I find if my hair is wet, I instantly feel lots cooler. Maybe try frequent showers or wetting your head. This is particularly useful just before bed, as it cools you down enough to sleep.
Working in the library is an excellent idea. I always got a lot more work done in grad school when I wasn’t at home.
Have you heard of chemical dehumifiers?
Chemical adsorbent dehumidifiers absorb moisture from the air with a “desiccant” - a drying agent such as silica gel or plain road de-icing salt.
The wet salt solution drips into a pan or floor drain, drying the air. Because the salt runs off with the water removed from the air, it must be replaced after two-three months. The system has no moving parts and isn’t electrical. It’s really just a plastic basket of salt with a container beneath it in which the water drips that you empty every week or so. They’re quite cheap. You can buy them, in the Netherlands anyway, in DIY stores. People use them to keep un-used caravans or basements/garage’s dry.
Something else: do you dry your laundry on a clothesline, outside, or do you have a dryer in your home? A dryer in your home could add to the humidity.
Cheaper than blackout shades, more efficient than aluminum foil, readily accessible to the less-than-handy: styrofoam insulation panels! I bought thin sheets of styro from Home Despot or such, cut it to the proper size (use a serrated knife,) and popped it into the windows to cut down on heat a couple of summers ago. It worked well enough that I bought a couple of rolls of neutral wallpaper and glued it to the styrofoam, making them a permanent part of the “decor.” In my case, I’m trying to cut my a/c bills, but it would also help keep your apartment cool, pasunejen. Just cover your sun-facing windows, and uncover the ones you want open for circulation purposes.

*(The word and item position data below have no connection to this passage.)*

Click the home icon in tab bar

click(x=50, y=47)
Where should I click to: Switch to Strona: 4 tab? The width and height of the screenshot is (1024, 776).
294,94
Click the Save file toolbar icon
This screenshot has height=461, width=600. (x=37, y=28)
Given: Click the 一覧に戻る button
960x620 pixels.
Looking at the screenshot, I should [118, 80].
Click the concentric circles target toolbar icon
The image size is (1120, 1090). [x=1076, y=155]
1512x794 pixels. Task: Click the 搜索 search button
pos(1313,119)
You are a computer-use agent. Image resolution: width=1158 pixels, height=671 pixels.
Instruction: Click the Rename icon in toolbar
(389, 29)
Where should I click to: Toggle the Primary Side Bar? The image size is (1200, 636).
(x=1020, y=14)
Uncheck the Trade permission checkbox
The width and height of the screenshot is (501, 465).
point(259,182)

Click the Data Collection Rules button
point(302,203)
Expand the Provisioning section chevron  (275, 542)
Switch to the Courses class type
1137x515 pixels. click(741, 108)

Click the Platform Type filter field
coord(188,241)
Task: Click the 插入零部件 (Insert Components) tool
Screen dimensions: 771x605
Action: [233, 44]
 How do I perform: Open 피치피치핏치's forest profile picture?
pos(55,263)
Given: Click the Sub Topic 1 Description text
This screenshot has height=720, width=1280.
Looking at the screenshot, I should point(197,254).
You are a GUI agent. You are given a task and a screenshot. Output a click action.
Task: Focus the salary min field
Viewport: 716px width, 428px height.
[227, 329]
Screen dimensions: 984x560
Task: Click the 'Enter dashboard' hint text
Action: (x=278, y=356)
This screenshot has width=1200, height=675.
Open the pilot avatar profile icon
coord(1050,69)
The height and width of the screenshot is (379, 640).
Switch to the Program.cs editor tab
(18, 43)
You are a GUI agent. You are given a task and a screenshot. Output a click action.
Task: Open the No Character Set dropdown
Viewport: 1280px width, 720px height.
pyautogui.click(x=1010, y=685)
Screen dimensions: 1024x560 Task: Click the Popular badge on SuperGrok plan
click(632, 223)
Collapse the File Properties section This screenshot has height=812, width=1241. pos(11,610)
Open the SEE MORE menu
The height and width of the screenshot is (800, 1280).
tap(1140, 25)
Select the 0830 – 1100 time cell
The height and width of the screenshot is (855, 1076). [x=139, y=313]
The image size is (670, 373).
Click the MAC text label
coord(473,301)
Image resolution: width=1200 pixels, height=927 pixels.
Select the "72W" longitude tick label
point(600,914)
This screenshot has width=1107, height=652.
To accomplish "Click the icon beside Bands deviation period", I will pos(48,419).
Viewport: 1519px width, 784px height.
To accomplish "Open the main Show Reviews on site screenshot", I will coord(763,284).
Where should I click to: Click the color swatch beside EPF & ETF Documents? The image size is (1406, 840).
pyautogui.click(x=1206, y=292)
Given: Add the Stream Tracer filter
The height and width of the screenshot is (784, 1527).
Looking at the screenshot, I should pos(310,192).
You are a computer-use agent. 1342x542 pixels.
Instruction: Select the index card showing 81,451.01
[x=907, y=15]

(I don’t recall the exact product name, but it seems like the styro I bought is actually sold as insulation to go behind vinyl siding – backer boards, maybe? IIRC, a sheet of the foam is about 4x8 feet, and not very expensive at all. I think I bought three sheets for ~ $25, to cover a dozen windows of varying sizes. If that’s too much, furniture stores probably throw out a lot of large styro sheets from packing crates.)
This won’t cool your apartment but it will cool you and that would help, yes?
I went to the store and bought (for numerous other purposes, it’s usefullness cannot be overstated), an oversize aluminum tub. I got mine at a farm store but you could as easily use a tub for cooling beer, made of plastic. The main thing is it should be deeper than a bucket and flatish on the bottom. Ideally you want the water to reach almost to your knee.
The suggestion that bathing your feet will cool you down is a good one, but ankle depth is hardly worth the effort in my experience. Deeper bucket/tub, however = markedly better results.
Spread a thick towel in the bathroom, put the tub on one end and fill with cold water. Whenever you’re feeling hot, step into your bucket, it will work in just a few seconds, you will feel soo much better, and you’ll be in the bathroom where it’s very handy to dry off your tooties and continue along your merry way.
This really does work and it got me through a very, very hot and sticky summer spent in sweltering student digs.
Or, if you have a laptop, pay a visit to the local coffee shop and do your work there when it gets too hot to stay in your apartment. When J.K. Rowling was broke and working on her first Harry Potter book, she went to a coffee shop and worked there to keep warm in the winter.